Restate exactly the lines below, from the one containing "You are a GUI" through the final line, and leave out the pictures.

** Opening Data records block **

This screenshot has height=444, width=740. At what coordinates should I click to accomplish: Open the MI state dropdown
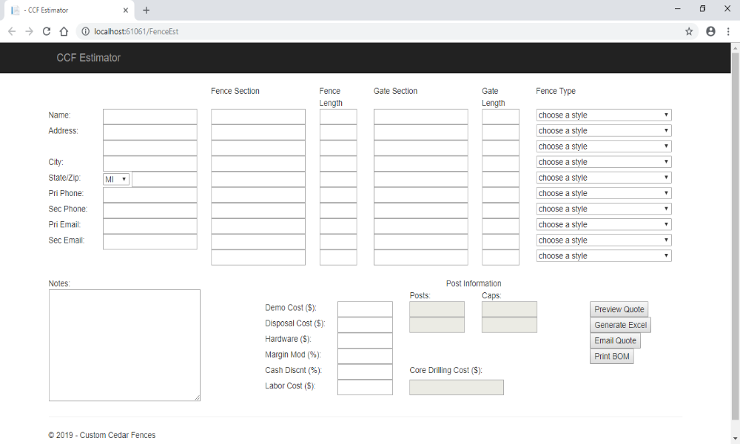pyautogui.click(x=116, y=179)
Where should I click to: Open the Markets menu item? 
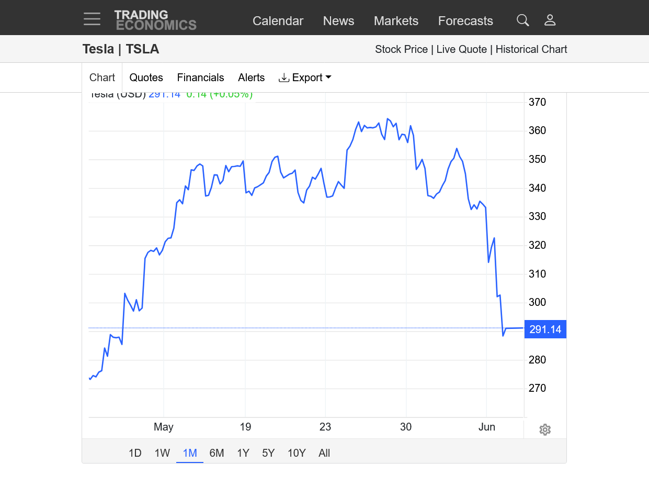point(396,21)
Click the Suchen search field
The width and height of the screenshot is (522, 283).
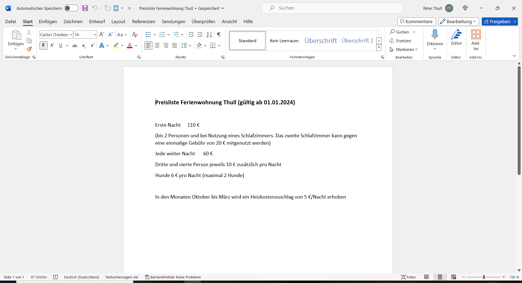[332, 8]
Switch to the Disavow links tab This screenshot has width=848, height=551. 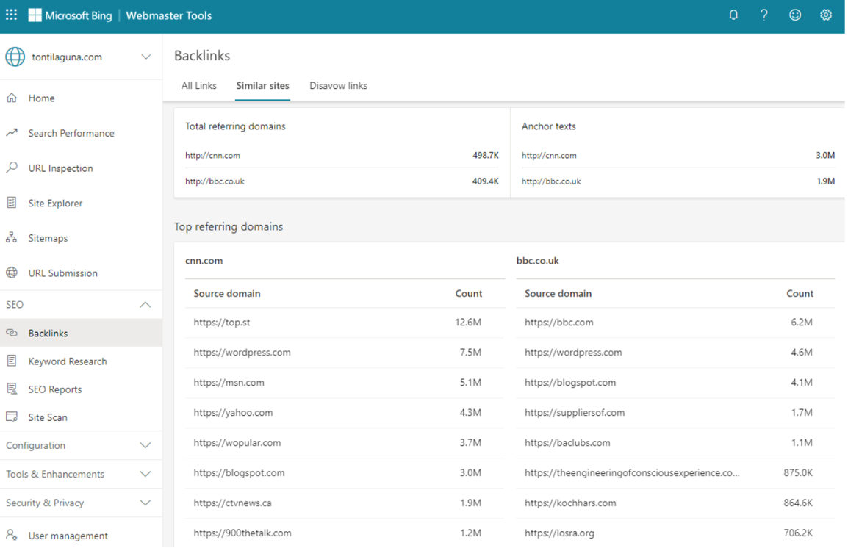point(338,86)

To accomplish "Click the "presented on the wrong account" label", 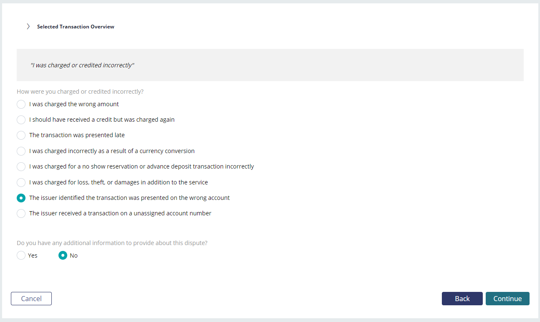I will point(129,198).
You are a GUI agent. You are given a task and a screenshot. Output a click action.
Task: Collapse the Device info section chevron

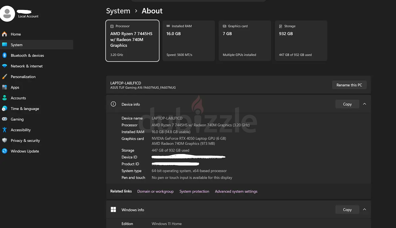click(364, 104)
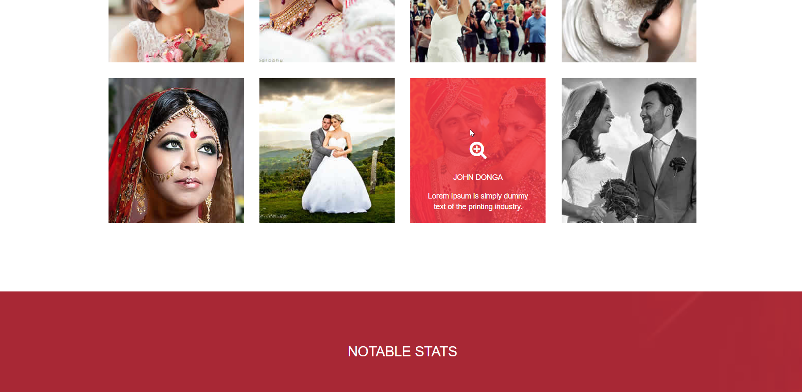The width and height of the screenshot is (802, 392).
Task: Click the photography watermark on necklace photo
Action: click(271, 60)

** Closing Data records block **

# Reply to the task
You are a GUI agent. You are given a task and a screenshot. Output a click action.
Task: Collapse the Device info section chevron

click(364, 104)
The width and height of the screenshot is (802, 392).
Task: Click the photography watermark on necklace photo
Action: click(271, 60)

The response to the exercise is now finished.